# Wingtsun practical in mma



## danineire (Mar 16, 2008)

Just wondering i practise wingtsun ,black belt kick boxing,i dnt nor have i ever don wrestling or (not sure how to spell it ) ju_jitsu
DO u have to do ground wrk to fight


----------



## Suvaco (Mar 31, 2007)

Yes, you do need groundwork to fight in MMA. If you don't, you probably won't last more than 2 minutes, if even that much. 

I don't know that much about Wing Tsun, but as a general rule, Kung Fu is not too practical for MMA.


----------



## danineire (Mar 16, 2008)

wingtsun is close combat (type Leung Ting into google if ur interested) fighting i think its more practical than kick boxing
so wat would u suggest for a ground workout
wud i have to gain weight im around 11stone


----------



## TheNegation (Jun 11, 2007)

BJJ BJJ BJJ

Dude, steaight up Boxing/Kickboxing/Muay Thai would be better than Wing Tsun, IMO.

You need three things to fight MMA: Striking, Wrestling, and submission skills. You can't really get away withough any of them.


----------



## Suvaco (Mar 31, 2007)

danineire said:


> wingtsun is close combat (type Leung Ting into google if ur interested) fighting i think its more practical than kick boxing
> so wat would u suggest for a ground workout
> wud i have to gain weight im around 11stone


I don't know how much 11 stone is. What is that in pounds, approximately?

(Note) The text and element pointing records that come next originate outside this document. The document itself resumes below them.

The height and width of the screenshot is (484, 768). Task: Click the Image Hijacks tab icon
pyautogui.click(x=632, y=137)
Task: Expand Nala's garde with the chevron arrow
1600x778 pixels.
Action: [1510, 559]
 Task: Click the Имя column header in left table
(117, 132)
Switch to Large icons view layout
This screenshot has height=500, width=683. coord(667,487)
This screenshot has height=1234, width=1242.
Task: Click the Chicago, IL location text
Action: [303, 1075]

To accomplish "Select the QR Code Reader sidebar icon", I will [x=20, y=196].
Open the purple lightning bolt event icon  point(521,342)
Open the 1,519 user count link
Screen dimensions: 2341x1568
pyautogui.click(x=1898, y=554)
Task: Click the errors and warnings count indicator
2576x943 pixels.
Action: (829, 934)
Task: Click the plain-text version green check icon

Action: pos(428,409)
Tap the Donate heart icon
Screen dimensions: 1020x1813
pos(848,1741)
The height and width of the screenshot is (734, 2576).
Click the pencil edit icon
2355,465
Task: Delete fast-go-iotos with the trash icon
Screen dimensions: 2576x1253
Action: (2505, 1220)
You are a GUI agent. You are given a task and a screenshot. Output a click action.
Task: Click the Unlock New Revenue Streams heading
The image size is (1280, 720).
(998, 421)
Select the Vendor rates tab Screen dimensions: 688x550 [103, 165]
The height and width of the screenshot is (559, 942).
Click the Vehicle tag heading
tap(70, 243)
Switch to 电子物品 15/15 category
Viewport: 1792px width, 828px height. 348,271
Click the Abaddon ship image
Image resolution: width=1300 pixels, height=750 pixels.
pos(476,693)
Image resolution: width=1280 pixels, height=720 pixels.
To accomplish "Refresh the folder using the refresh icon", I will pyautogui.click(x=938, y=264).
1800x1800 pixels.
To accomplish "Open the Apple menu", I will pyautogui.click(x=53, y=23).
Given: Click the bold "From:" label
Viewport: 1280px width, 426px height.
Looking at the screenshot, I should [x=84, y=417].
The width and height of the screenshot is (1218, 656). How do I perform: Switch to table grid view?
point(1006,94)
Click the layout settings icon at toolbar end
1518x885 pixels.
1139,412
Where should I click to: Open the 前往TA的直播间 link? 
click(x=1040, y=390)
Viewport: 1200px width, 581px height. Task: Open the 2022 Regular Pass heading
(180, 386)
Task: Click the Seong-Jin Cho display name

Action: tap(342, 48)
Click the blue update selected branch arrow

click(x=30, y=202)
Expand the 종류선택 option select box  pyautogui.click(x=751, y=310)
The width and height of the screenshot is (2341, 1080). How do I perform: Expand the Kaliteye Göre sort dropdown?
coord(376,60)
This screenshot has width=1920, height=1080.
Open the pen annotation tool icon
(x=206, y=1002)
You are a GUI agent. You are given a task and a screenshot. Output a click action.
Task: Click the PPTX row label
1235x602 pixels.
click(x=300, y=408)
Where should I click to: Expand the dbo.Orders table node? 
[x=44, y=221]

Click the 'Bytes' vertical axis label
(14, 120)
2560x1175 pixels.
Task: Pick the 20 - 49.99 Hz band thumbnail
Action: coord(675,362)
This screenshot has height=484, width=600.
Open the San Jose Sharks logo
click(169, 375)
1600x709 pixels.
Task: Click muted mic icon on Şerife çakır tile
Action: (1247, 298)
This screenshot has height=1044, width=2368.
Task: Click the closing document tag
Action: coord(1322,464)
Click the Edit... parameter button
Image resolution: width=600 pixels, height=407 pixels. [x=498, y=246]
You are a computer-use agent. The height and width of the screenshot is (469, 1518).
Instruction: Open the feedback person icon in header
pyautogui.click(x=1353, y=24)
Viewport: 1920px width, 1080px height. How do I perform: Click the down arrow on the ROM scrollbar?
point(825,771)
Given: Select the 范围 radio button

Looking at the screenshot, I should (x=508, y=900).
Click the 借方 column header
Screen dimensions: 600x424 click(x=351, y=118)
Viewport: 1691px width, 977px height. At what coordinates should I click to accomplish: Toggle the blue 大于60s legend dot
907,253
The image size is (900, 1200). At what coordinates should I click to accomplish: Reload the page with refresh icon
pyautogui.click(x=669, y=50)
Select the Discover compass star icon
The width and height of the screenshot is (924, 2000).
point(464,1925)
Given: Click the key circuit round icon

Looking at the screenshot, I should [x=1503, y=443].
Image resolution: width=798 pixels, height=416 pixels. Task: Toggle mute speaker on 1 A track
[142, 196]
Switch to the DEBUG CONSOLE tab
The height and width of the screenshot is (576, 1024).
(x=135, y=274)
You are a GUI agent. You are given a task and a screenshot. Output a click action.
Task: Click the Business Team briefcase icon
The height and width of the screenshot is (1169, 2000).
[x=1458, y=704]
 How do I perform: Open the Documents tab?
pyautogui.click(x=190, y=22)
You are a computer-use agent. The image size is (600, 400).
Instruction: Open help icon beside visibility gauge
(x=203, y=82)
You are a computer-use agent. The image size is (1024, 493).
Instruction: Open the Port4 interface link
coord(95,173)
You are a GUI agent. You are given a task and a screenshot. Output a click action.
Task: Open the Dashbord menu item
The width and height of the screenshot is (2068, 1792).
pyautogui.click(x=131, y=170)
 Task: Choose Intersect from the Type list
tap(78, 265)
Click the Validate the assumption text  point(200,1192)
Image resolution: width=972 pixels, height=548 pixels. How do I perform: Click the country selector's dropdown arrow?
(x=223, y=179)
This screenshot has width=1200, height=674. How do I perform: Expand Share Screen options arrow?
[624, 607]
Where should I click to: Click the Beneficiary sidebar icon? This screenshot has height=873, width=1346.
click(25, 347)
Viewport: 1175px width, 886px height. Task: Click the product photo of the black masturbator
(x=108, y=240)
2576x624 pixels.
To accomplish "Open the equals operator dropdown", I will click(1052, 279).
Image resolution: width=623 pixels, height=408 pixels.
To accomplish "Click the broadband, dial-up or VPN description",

And for groundwork, like TheNegation said, definitely BJJ. The entire sport of MMA had been built around BJJ, so it is absolutely necessary.


----------



## Bloodlusting (Jul 3, 2007)

i did wing chun (wing tsun, ving tsung) for two years, then i did muay thai. theres a lot of things i like about wing chun, its built on some excellent principles. for instance the emphasis on speed, through learning to relax the antoginstic muscles of a punch.. and the idea of using the hip to generate power. but overall, muay thai is much closer to a complete system than wing chun, and substantially more practical, but there was still a lot i took from wing chun to modify my muay thai. 
and BJJ for ground


----------



## TheNegation (Jun 11, 2007)

A stone is equal to 14 pounds Wawa, 11 stone is about 154 pounds, so the guy is probably a FW canditate.


----------



## joppp (Apr 21, 2007)

I've haerd Wing Tsun can be used pretty effectively as a standup art. But you should consider BJJ, wrestling or Muay Thai (preferably all three, or you could try to find an MMA gym).


----------



## danineire (Mar 16, 2008)

Being from ireland 
There is one or 2 mma training gym,s 
any1 here know where they are can,t find them on the net
and where i could find a good diet plan


----------